The merged FC and BR barcodes, plus any partial FC- or BR-only barcodes,
were concatenated into a single fasta file, and aligned using MAFFT
[32]. An approximately maximum-likelihood phylogeny was generated
from the alignment using FastTree 2 [33], and visualised using the R
package ggtree [34].
The resulting barcode dataset was examined for any effects of DNA
extraction methodology, PCR primer, or taxonomy on successful barcode
recovery. For this purpose, any orders and families represented by fewer
than five specimens were pooled together as “Others”.

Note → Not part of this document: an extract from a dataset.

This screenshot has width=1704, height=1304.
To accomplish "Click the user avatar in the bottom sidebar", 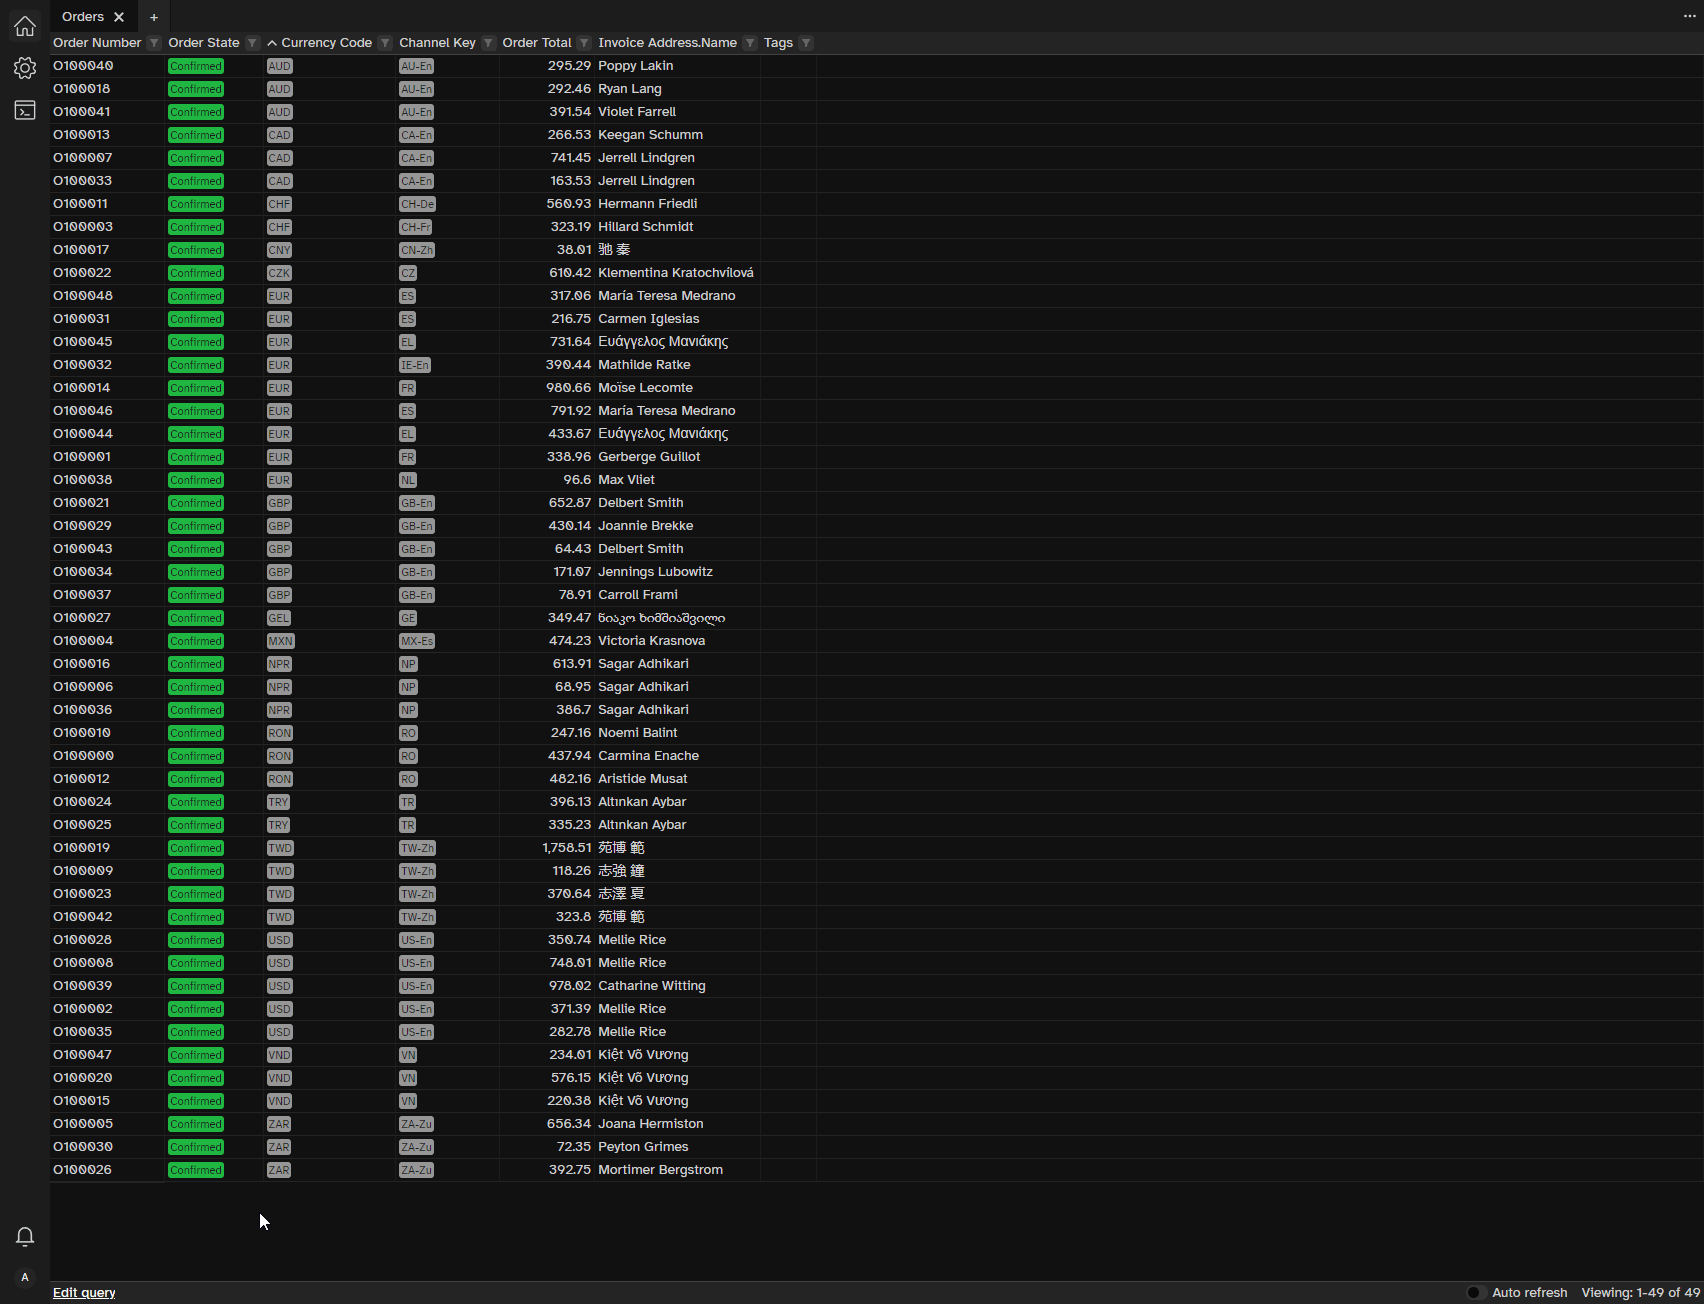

To assess the accuracy of recovered Illumina barcodes, 96 of the 450
specimen DNA extracts (47 beetles, 21 flies, 14 wasps, 11 other insects,
and individual mite, millipede, and spider specimens) were also
subjected to PCR using primers LCO1490 and HCO2198 (Folmer et al.,
1994), followed by Sanger sequencing of the amplicons using standard
methods. The resulting Sanger barcode sequences were compared with
Illumina-derived barcodes for the same specimens via generation of
pairwise sequence alignments using MAFFT (Katoh & Standley, 2013) and
determination of sequence identity between each sequence pair.